-- Tasks to perform --
A: List every country named in the text on Pakistan's crises.
B: Copy out everything from "Pakistan is currently" down to "of the challenges." in the text on Pakistan's crises, keeping every word and punctuation mark unchanged.
(Text excerpt)
Pakistan is currently facing major economic and political crises. These are partly of its own making but mostly the result of external shocks in terms of commodity prices that have exacerbated the nation's balance of payments. The Pakistani military's unnecessary meddling in politics and resulting political instability have not helped either. The unprecedented floods in the country have further added to the severity of the challenges.
|US and China Compete For Influence in Pakistan. Source: Wall Street Journal|
Pakistan's multidimensional crisis has spurred many in India and elsewhere to predict the Pakistani state's imminent collapse. Some disgruntled Pakistanis have also jumped on the doomsayers' bandwagon. What is often ignored in such oft-repeated dire predictions is Pakistan's size and its geopolitical importance in the world. Indian analyst Amit Bhandari has summarized it well in a recent Hindustan Times Op-ed: "Despite the severity of the challenges, Pakistan is unlikely to collapse — largely because of its geostrategic importance. A bailout by the IMF or friendly countries will happen". Let me expand on Bhandari's comments:
1. The collapse of a large country like Pakistan will be very destabilizing for the South Asia region and the world. Pakistan is the world's 5th most populous country. It has a large military armed with nuclear weapons.
(End Text excerpt)
(Extracted data)
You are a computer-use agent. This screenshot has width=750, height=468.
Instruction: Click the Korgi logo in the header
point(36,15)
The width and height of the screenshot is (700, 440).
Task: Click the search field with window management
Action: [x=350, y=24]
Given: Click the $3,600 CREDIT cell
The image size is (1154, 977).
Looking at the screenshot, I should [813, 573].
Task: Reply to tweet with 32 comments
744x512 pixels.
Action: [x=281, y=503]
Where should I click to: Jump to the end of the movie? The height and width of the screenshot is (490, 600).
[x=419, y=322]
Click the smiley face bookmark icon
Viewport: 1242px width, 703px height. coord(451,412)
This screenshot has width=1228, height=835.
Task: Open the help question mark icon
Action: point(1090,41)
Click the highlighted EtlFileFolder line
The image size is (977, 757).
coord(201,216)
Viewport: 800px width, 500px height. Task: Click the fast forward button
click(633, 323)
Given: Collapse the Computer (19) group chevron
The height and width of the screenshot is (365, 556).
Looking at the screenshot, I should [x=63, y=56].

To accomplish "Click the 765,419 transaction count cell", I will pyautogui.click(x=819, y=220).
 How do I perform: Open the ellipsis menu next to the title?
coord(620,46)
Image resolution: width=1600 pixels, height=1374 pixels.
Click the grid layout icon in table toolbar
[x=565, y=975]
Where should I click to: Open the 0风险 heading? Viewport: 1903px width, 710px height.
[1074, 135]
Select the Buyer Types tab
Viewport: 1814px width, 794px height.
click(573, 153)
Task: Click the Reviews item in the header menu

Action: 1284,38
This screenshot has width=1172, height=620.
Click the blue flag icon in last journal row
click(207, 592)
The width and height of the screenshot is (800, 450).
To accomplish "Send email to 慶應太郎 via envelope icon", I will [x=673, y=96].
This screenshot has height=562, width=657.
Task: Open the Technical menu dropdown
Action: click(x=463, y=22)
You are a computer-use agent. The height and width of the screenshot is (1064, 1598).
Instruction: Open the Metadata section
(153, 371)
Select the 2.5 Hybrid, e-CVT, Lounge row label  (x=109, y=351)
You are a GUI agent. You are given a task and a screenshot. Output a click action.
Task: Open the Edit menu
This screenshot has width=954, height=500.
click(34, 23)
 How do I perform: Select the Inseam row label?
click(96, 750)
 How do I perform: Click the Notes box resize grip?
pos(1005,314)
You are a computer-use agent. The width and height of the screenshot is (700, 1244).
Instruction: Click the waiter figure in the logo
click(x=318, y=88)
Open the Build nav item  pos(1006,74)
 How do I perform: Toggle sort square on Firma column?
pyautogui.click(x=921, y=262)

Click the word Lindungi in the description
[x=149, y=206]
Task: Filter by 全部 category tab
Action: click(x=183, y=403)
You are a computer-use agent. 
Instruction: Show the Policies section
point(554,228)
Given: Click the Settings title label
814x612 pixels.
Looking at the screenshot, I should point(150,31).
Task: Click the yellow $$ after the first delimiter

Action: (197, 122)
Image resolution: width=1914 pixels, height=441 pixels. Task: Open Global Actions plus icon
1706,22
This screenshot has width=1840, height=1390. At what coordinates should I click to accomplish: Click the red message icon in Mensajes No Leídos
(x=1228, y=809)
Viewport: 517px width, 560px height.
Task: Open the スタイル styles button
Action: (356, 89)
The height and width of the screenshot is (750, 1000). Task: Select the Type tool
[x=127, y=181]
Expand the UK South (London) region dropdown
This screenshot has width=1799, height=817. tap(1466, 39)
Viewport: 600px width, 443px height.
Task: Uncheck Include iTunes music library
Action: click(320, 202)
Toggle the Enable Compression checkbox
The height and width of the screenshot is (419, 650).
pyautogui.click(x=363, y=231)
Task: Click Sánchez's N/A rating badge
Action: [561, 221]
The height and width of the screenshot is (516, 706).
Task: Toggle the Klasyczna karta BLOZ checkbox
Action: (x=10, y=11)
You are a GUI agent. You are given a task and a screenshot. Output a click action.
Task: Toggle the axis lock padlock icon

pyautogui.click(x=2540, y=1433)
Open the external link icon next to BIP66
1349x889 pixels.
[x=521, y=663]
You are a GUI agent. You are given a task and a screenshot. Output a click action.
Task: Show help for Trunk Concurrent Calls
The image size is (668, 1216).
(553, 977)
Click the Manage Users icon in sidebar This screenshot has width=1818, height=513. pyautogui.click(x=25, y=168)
(End Extracted data)
-- Results --
A: Pakistan, US, China, India

B:
Pakistan is currently facing major economic and political crises. These are partly of its own making but mostly the result of external shocks in terms of commodity prices that have exacerbated the nation's balance of payments. The Pakistani military's unnecessary meddling in politics and resulting political instability have not helped either. The unprecedented floods in the country have further added to the severity of the challenges.